FreeBSD Install config
sa264 at cam.ac.uk
Sun Dec 23 08:30:02 GMT 2001
At Fri, 21 Dec 2001 11:40:36 -0000,
Paul Richards wrote:
> (I've used the term swapping a lot here, but strictly speaking what we're
> talking about is paging. If your system is really swapping i.e. whole
> processes are getting flushed out to swap, then you really need to put a
> lot more physical memory in your box because the VM system is taking
> desperate measures to try and cope with the memory load)
> With FreeBSD's VM architecture the total memory available to processes is
> RAM + SWAP.
Well, although no swap is allocated as in SunOS when a process is
started, memory allocation and swap allocation are a bit different.
> If you exceed the total memory available then your processes start to die,
> so it's a simple question of how you make up the total memory in your
> You could have a 512M DIMM, or you could have 256M DIMM and 256M of swap,
> in both cases the amount of memory available to processes is 512M, but in
> the latter case pages have to be shuffled between the "fast" and "slow"
> parts of the total memory available. It's a bit like having another layer
> of cache, those pages that are currently being "hit" are moved into the
> faster memory, just like having them in the cache.

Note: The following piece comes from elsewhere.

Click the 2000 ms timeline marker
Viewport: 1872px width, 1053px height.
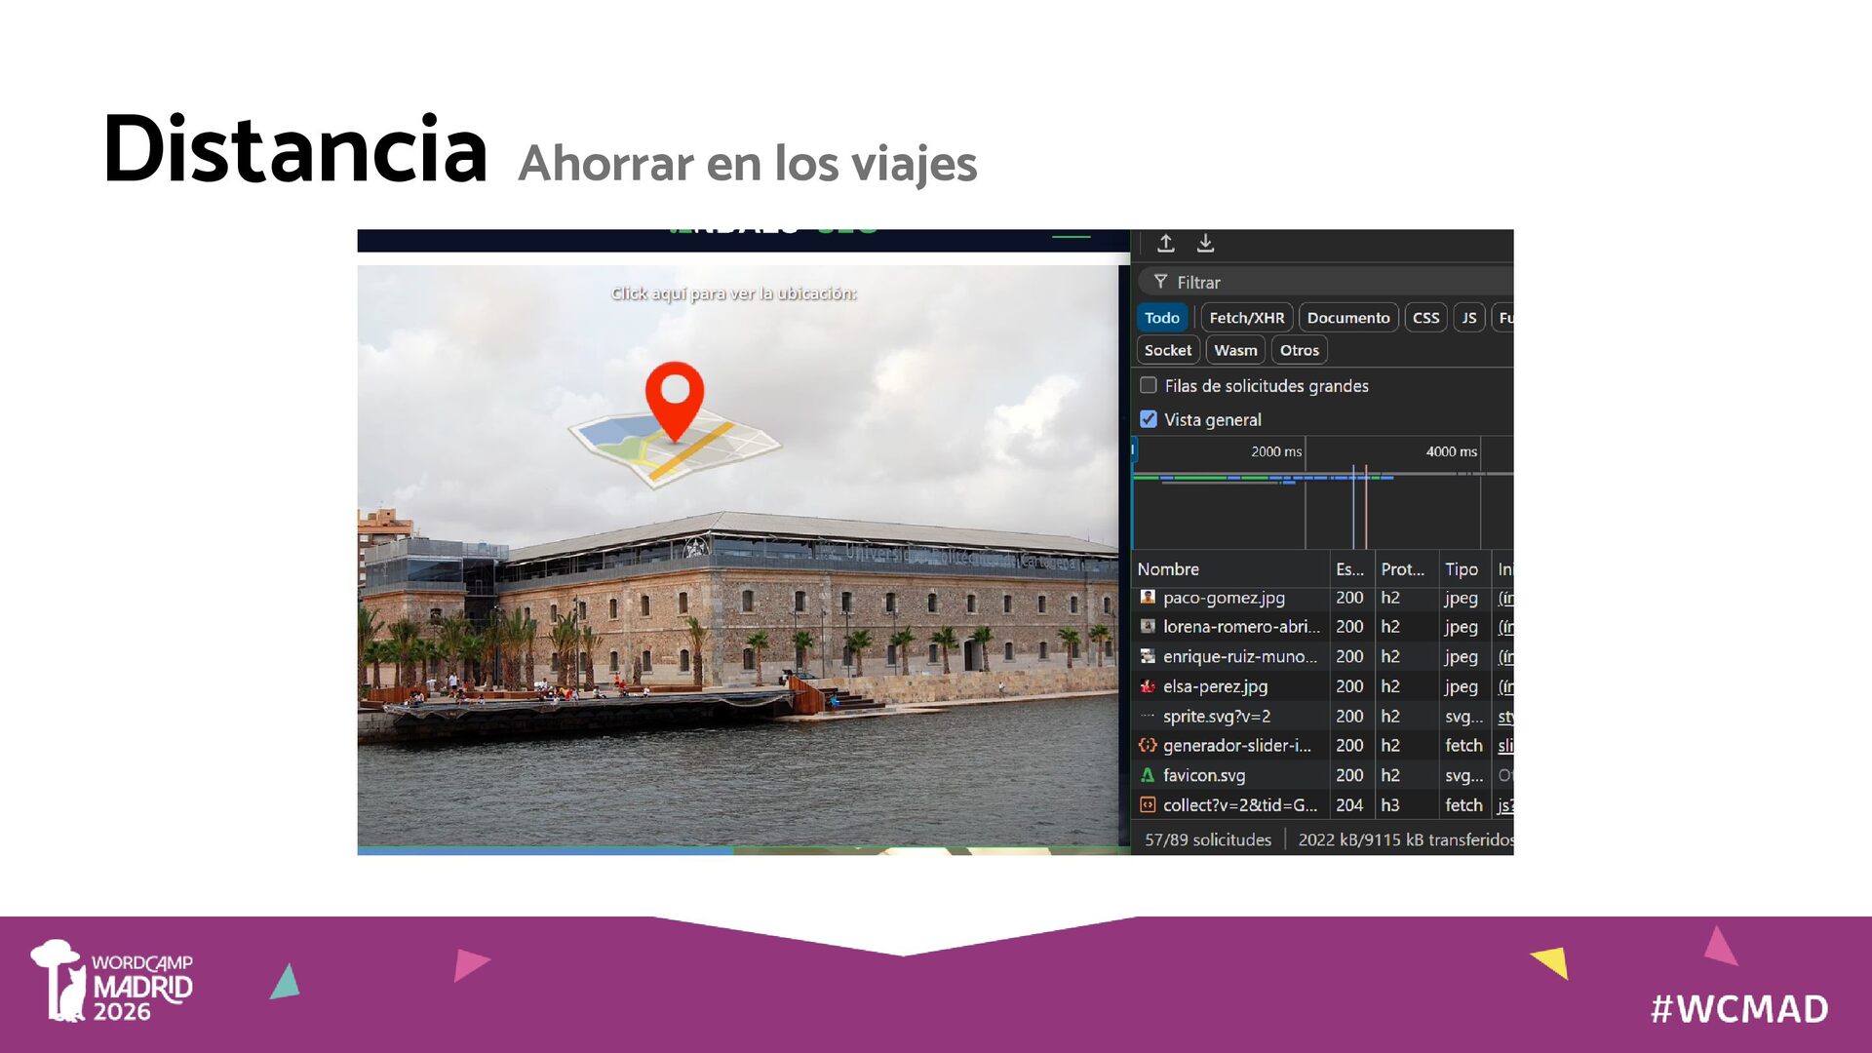click(1275, 451)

> So, the rule for determining how much swap you need should be based on your
> calculations as to what the maximum memory usage of the system will ever
> be. If you do those calculations when you're building the box then you
> should just put enough memory in to match that figure, since memory is very
> cheap these days.
> I'm not advocating having no swap since with the sizes of disks these days
> you might as well throw 256 or 512M at a swap partition, and then when you
> unexpectedly load the box more than you originally intended you have that
> as a fallback, rather than have your processes die, but figures like 2 x
> real memory are way out of date, and with the sizes of DIMMs these days
> you'll just waste a lot of disk space.
I take your point totally and didn't question that. The point
which I asked earlier was whether the swap size affects the swap
pager performance. It's nicer to have an efficient swap than an
inefficient swap, if you need swap at all. Sometimes adding memory
is not an option (e.g. laptops). But disks are even cheaper and
If I had more than one disk on a machine, then I would make a swap
partition on each disk, for performance. But this is what I would
do and I'm not trying to lobby for that. Swap is just a safety net
if you have a lot of memory. I just want a better safety net.

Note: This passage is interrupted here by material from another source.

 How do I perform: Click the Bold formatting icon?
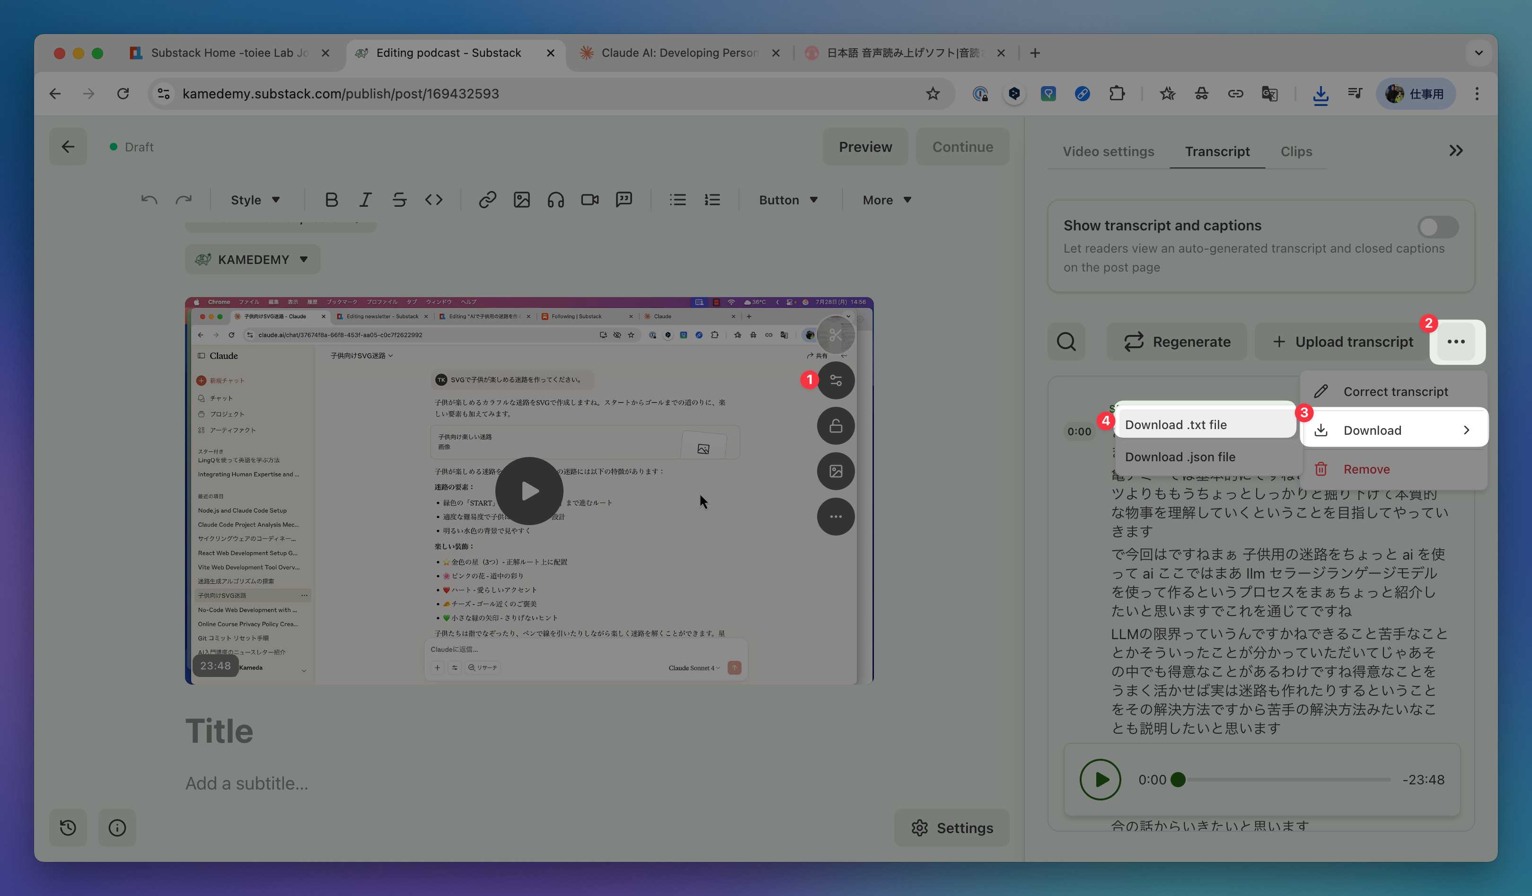pos(331,200)
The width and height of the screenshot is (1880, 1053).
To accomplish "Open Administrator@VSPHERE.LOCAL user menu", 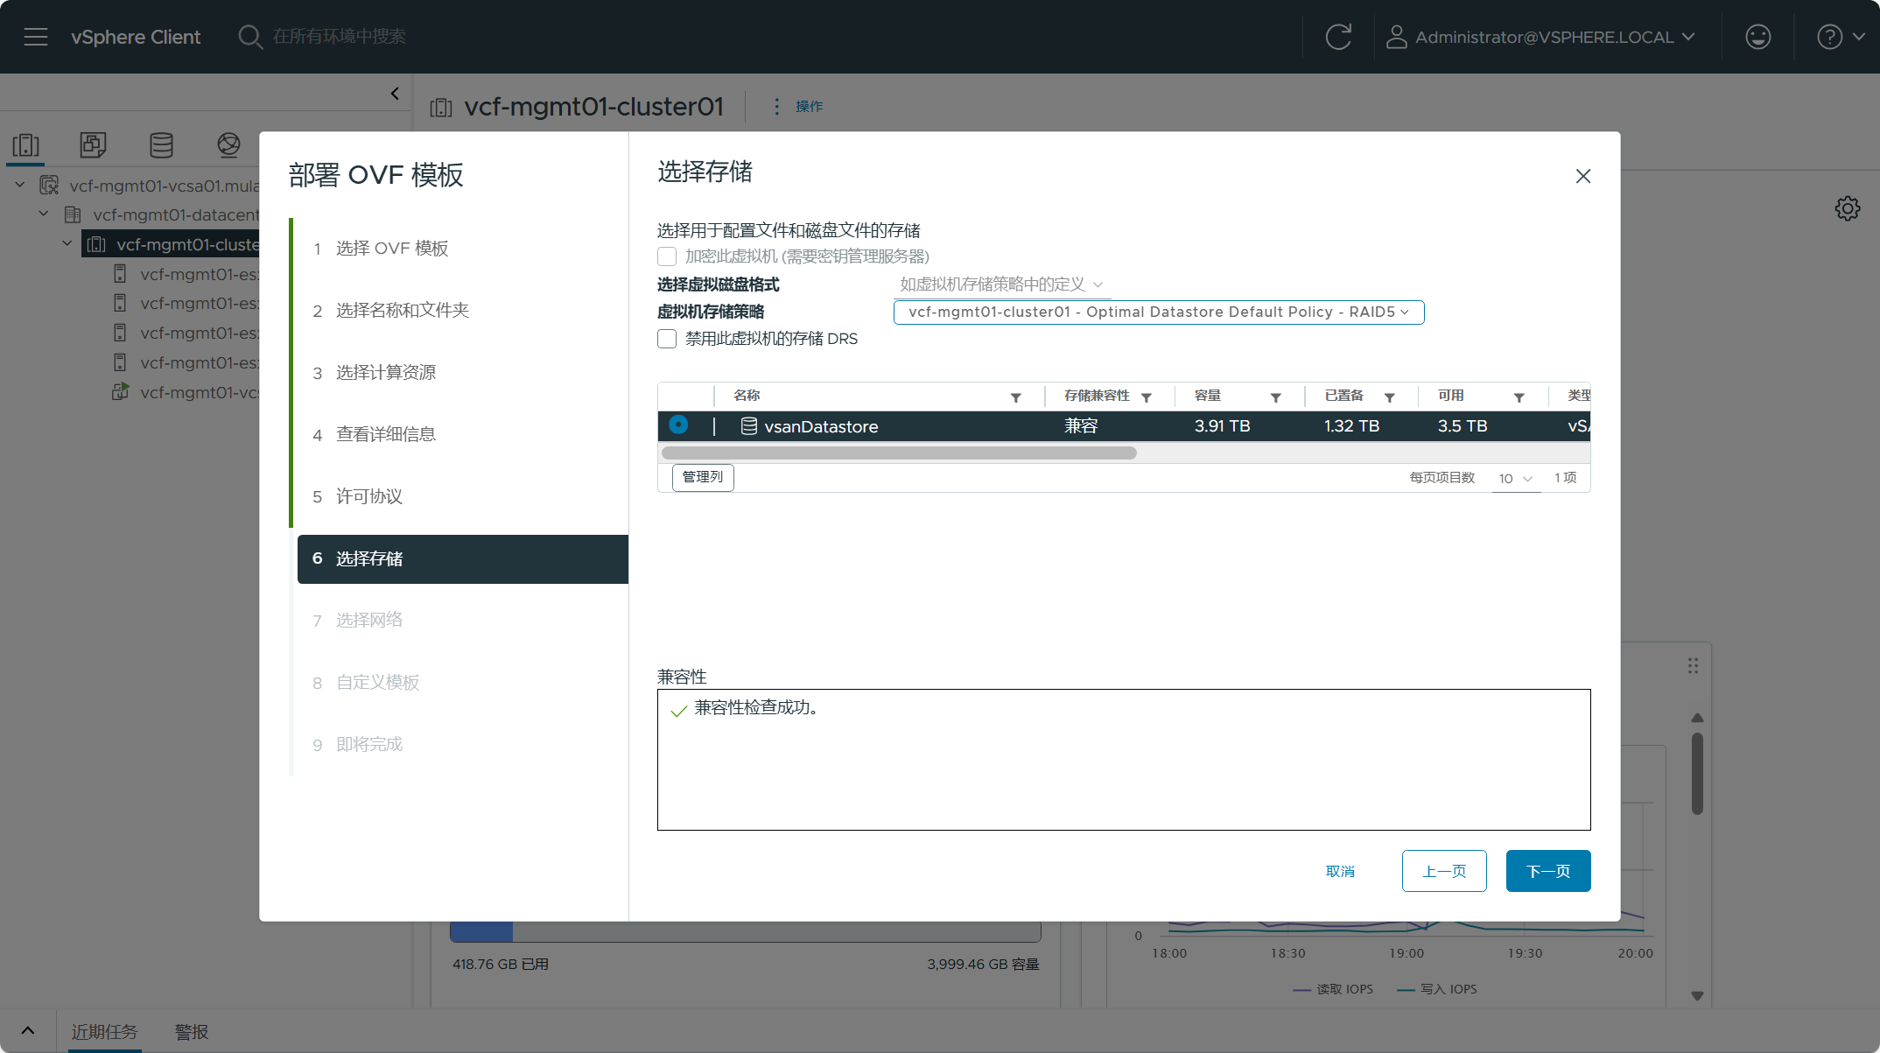I will 1542,37.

> FreeBSD doesn't swap out idle pages unless it runs out of physical memory
> so if your system has abundant memory then you'll *never* see any swapping.
On my machine with abundant memory (1GB), up to a few tens of pages
always get swapped out during the night, presumably due to a daily
script. Physical memory is not running out in a normal sense there.
The same thing happens on all other machines (with less memory)
which I have access to. Anyway, this is absolutely fine.
I don't know the precise definition of "running out of physical
memory." You could certainly define it as the outset of swapping.
1GB on an otherwise idle machine might not be abundant.